Task 1 -
Please quote every question Artmoscow asks Boryana in the text about the beach painting.
Task 2 -
Carry on the text about the beach painting from its last sentence.

Text to read -
--------------------

Good artists are spontaneously good. It is what sets them apart from art critics who are spontaneously critics. Even though I don’t style myself as an art critic, but as an art appreciation coach, there you are, anyway.

To give you a bad metaphor: good artists come up with orgasmic paintings each time they have sex with their paints, and I would be a nightmare painter struggling with ejaculation problems. It is like a writer’s block experienced by someone who is not a writer. We don’t want it, do we? Of course not.

This morning, I pulled my couch outside to an empty beach in the Bahamas to do some coaching, and – what a surprise – I met an artist who had just finished her sketch. That’s her photograph on top.

So we sat together, and chatted about her artwork.

This is a seemingly simple and very spontaneous painting of a beach hut that Boryana Korcheva put out to dry moments ago.

Boryana

There’s nothing unusual about the yellow sand, the blue skies and the ultramarine ocean, which seems a bit wavy, with some whitecaps at a distance. No wonder then that there are no people on the beach, except the two of us.

Artmoscow: Boryana, you are a resident here. Tell me, is it going to be a windy day? No swimmers or sun-bathers to disturb the view?

Boryana: No, since the island is surrounded by a reef, the sea tends to be calmer on this side of the reef and almost always choppy beyond it, so yes, most of the time there are white caps in the horizon.

Artmoscow: Oh, all right then, so we don’t have much time before people swarm the landscape. Do you come here often, at this early hour? What do you like about being here?

--------------------

Source excerpt -
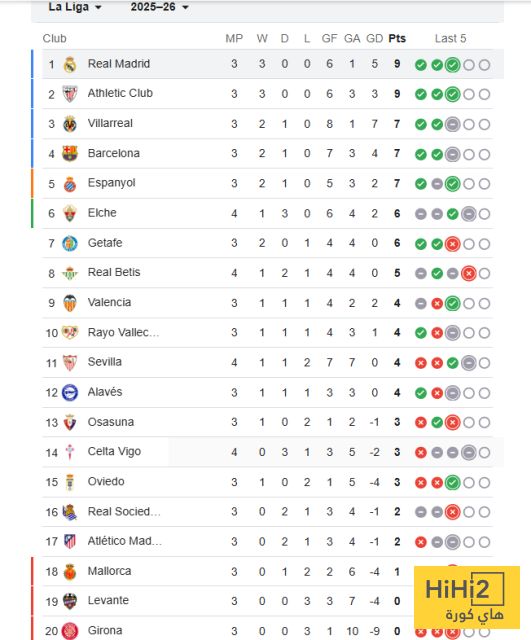Image resolution: width=531 pixels, height=640 pixels.
Task: Click the HiHi2 yellow watermark logo
Action: click(x=467, y=597)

--------------------

Task result 1 -
- "Tell me, is it going to be a windy day?"
- "No swimmers or sun-bathers to disturb the view?"
- "Do you come here often, at this early hour?"
- "What do you like about being here?"

Task result 2 -
Boryana: I am fortunate to start every day with a walk on the beach – this is my very own hour of quiet dialogue with the ocean and the elements. Before heading home, I love to stand for a few minutes with my eyes closed and listen to the sound of the waves – the ones that crash at my feet and the ones further and further until I lose them. I imagine that the waves go through me – it feels fantastic.

Artmoscow: I am lucky to meet you here just before you were going to leave, I guess. As I look at the hut, I can’t fail to notice it is painted differently from the sea and the sand. The latter look like a serene stage set for the rather chaotic shed.

Why is it chaotic? What did you think about when you were painting it?

Boryana: A lonely beach hut against the vastness of the ocean – an unsteady shelter, forbidden lovers’ hideaway, a place of shadowy exchanges?

Artmoscow: I see it may mean a lot to you. To me, it doesn’t seem to be a firm structure bolted to the ground. It is crawling forward, as if the wind from the ocean shoves it to move on.

There’s movement in the painting, as if some energy is passed over from the ocean to the hut. Something is handed over, like the baton in a relay race.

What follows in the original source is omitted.